In een andere civiele zaak werd wèl benadeling aangenomen. De OR-leden werd niet op juiste wijze een vergoeding toegekend voor de gemaakte kosten voor het reizen naar OR-activiteiten. Onthouding van een vergoeding voor woon-werkverkeer voor OR-leden, waarbij een verschil optreedt met collega medewerkers die geen OR-lid zijn, levert benadeling op als bedoeld in artikel 21 van de WOR (Rechtbank Amsterdam, 31 augustus 1994, JAR 1994/195).
Conclusie en tips
De bescherming van artikel 21 van de WOR tegen benadeling van OR-leden gaat niet zo ver, dat tegen OR-leden geen rechtspositionele maatregelen kunnen worden getroffen. Van benadeling is pas sprake, als een OR-lid uit hoofde van zijn lidmaatschap van de ondernemingsraad wordt benadeeld in zijn positie bij de organisatie. In de jurisprudentie is terughoudendheid te bespeuren, benadeling wordt niet snel aangenomen. De gegeven bescherming zorgt dan ook niet voor een betekenisvolle beperking op het nemen van rechtspositionele maatregelen tegen OR-leden.
Om benadeling te voorkomen is het van belang dat over de positie van onder meer OR-leden en over de rechten en plichten van de voorzitter en leden van de ondernemingsraad concrete afspraken worden gemaakt tussen de bestuurder en de ondernemingsraad.

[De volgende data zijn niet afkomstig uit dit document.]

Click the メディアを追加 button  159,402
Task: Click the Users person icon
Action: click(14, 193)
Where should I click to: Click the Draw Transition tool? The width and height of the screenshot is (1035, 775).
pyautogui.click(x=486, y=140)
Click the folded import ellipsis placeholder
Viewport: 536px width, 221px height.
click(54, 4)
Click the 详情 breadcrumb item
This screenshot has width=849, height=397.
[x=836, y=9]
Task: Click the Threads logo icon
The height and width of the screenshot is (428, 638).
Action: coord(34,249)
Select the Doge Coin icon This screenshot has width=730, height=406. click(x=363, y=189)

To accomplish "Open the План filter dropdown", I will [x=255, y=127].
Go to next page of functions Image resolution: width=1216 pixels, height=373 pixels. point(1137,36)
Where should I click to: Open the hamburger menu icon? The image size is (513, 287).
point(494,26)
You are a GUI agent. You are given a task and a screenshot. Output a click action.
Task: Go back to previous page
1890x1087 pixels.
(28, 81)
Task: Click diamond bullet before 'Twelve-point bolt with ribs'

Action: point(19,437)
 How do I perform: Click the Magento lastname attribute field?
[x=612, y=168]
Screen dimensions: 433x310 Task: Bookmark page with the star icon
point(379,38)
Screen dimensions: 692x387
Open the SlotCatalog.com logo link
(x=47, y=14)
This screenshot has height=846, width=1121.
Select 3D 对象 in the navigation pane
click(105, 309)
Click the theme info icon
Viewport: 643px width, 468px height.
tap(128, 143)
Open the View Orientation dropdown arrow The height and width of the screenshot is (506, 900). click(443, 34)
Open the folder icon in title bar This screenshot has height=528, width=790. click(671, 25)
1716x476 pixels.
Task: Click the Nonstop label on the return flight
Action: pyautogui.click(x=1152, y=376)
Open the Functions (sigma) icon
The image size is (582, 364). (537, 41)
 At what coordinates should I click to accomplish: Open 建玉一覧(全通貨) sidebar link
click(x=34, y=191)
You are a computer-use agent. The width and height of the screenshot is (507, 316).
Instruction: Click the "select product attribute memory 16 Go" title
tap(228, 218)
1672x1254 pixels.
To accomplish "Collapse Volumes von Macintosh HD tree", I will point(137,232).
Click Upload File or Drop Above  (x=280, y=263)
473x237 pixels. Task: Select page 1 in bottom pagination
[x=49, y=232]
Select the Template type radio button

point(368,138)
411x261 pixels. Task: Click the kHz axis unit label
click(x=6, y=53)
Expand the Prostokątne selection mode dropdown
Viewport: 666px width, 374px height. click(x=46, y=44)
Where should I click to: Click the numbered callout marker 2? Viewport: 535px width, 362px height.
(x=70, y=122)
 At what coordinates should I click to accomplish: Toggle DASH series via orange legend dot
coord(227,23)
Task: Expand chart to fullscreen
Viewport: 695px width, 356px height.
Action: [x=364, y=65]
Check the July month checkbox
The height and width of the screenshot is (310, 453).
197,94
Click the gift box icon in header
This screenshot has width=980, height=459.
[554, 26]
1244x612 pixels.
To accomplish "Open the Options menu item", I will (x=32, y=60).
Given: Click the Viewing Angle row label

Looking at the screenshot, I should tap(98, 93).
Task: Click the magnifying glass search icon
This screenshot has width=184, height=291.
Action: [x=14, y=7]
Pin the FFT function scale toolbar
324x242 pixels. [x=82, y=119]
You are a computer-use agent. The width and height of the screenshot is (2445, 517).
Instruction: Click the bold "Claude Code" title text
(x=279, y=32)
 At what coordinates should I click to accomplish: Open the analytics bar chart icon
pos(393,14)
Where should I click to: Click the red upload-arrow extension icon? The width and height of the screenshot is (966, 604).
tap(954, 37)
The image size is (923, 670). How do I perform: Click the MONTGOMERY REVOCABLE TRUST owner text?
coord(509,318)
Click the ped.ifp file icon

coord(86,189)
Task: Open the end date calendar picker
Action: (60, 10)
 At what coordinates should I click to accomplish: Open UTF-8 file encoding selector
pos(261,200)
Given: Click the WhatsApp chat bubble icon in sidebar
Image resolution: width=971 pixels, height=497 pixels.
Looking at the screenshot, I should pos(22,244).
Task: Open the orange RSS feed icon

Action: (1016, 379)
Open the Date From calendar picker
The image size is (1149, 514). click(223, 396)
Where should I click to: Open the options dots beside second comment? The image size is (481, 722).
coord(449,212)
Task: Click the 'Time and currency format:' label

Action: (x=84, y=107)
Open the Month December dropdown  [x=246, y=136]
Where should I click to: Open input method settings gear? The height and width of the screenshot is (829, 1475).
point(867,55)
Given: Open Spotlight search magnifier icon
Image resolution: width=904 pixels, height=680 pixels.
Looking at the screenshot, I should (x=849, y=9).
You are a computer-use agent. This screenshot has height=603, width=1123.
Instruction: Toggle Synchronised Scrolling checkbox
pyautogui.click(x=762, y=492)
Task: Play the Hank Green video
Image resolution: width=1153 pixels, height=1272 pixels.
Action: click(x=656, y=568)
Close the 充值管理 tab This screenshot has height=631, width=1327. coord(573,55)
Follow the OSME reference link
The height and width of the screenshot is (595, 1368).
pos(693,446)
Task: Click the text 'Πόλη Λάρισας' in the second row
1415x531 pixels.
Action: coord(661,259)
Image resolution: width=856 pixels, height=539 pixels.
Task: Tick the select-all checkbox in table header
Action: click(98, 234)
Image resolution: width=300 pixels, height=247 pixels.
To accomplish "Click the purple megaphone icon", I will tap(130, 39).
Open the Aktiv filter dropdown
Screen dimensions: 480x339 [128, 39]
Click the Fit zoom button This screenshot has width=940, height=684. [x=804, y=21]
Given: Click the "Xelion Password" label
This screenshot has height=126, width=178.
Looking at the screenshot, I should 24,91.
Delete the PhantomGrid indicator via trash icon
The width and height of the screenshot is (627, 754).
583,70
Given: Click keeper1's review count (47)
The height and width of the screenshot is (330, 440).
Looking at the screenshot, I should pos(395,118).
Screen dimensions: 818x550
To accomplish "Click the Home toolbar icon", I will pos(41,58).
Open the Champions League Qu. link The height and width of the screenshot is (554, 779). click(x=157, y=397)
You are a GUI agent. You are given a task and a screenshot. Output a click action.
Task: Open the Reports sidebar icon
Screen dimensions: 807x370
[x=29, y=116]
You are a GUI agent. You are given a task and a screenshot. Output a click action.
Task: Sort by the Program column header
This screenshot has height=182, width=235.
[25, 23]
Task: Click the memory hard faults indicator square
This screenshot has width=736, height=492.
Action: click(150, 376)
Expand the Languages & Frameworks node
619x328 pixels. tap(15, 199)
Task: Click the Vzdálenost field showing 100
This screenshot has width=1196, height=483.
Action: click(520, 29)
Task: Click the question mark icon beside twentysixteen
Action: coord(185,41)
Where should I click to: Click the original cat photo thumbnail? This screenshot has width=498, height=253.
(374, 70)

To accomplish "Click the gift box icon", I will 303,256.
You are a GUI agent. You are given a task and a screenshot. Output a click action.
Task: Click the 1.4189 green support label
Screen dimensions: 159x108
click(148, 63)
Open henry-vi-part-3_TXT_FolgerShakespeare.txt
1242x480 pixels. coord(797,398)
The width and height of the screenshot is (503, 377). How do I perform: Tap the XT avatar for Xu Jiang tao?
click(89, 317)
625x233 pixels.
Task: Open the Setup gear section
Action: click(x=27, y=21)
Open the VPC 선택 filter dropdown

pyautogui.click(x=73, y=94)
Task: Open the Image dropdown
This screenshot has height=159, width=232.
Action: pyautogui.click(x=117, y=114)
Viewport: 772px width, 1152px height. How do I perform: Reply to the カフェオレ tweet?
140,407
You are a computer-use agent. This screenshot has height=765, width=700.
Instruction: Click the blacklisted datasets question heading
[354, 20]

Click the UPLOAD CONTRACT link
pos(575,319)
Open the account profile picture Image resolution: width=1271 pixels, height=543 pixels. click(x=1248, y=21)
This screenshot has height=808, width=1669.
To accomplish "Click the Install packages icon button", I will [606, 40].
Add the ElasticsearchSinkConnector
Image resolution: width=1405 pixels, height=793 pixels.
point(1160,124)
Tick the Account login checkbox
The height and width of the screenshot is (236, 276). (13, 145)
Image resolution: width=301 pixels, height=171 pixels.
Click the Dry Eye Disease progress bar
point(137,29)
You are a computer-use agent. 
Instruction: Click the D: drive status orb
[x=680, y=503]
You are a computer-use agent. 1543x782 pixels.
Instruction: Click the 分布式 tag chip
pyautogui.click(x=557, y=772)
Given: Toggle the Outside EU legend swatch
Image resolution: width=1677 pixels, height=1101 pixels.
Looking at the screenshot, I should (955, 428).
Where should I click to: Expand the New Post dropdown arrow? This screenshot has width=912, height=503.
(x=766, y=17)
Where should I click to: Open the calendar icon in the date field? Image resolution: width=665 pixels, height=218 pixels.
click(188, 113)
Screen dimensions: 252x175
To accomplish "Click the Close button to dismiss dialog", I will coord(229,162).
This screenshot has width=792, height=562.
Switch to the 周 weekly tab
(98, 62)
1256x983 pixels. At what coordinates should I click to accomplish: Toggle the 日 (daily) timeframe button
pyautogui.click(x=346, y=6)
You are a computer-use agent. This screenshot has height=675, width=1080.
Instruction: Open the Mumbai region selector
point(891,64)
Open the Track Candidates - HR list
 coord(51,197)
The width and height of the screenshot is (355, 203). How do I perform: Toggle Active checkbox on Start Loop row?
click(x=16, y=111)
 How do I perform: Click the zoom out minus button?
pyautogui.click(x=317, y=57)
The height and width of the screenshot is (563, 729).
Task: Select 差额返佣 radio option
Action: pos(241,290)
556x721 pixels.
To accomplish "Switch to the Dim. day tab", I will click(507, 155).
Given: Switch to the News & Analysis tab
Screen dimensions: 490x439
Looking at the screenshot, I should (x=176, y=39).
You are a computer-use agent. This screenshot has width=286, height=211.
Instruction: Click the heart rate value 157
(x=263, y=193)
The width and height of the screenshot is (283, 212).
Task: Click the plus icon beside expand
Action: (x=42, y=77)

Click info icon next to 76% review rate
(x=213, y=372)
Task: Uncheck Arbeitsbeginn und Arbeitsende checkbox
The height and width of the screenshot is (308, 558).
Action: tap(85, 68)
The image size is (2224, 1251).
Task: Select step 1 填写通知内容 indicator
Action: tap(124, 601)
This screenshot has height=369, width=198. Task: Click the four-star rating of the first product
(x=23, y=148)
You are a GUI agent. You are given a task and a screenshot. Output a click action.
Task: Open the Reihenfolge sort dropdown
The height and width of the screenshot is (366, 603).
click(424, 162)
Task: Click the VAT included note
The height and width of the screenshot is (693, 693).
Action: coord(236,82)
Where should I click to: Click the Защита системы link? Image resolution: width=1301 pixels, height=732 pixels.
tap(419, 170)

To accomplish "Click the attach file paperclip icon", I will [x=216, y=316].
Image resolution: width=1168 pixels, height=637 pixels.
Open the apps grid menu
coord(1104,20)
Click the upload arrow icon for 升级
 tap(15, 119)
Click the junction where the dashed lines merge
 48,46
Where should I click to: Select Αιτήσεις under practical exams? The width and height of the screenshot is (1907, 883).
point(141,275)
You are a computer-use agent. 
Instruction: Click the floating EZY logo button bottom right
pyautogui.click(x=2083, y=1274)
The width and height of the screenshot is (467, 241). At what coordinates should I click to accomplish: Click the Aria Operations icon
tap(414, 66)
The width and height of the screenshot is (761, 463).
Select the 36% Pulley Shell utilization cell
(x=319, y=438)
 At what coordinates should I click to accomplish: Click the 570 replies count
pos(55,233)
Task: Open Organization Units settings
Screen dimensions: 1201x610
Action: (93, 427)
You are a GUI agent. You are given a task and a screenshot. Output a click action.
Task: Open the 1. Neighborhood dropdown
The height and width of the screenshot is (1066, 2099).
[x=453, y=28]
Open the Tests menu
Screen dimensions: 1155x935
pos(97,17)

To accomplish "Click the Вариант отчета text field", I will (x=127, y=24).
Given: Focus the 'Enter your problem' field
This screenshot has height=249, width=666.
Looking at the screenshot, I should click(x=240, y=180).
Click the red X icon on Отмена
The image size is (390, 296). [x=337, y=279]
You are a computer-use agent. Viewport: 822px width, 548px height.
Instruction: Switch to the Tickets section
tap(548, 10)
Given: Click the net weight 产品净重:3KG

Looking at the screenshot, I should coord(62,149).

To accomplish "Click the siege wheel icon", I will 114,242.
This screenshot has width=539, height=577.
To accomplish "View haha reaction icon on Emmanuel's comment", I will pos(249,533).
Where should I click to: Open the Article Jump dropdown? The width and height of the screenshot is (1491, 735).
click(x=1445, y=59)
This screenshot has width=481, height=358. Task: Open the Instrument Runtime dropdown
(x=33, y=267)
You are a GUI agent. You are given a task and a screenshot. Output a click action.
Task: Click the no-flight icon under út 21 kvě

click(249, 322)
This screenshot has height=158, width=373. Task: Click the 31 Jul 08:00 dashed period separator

Deze afspraken kunnen in een convenant worden vastgelegd.
Daarnaast is het verstandig als de werkgever voordat tot een rechtpositionele maatregel wordt overgegaan de volgende vragen beantwoordt:
- Maakt de maatregel het voor de medewerker onmogelijk om zijn werkzaamheden voor de ondernemingsraad (nu dan wel in de toekomst) op verantwoorde wijze te verrichten?
- Heeft de maatregel voornamelijk tot doel de medewerker te schaden vanwege zijn werkzaamheden voor de ondernemingsraad?
Als beide vragen ontkennend kunnen worden beantwoord, zal niet snel sprake zijn van benadeling in de zin van artikel 21 van de WOR. Een beroep van een OR-lid op benadeling heeft dan weinig kans van slagen.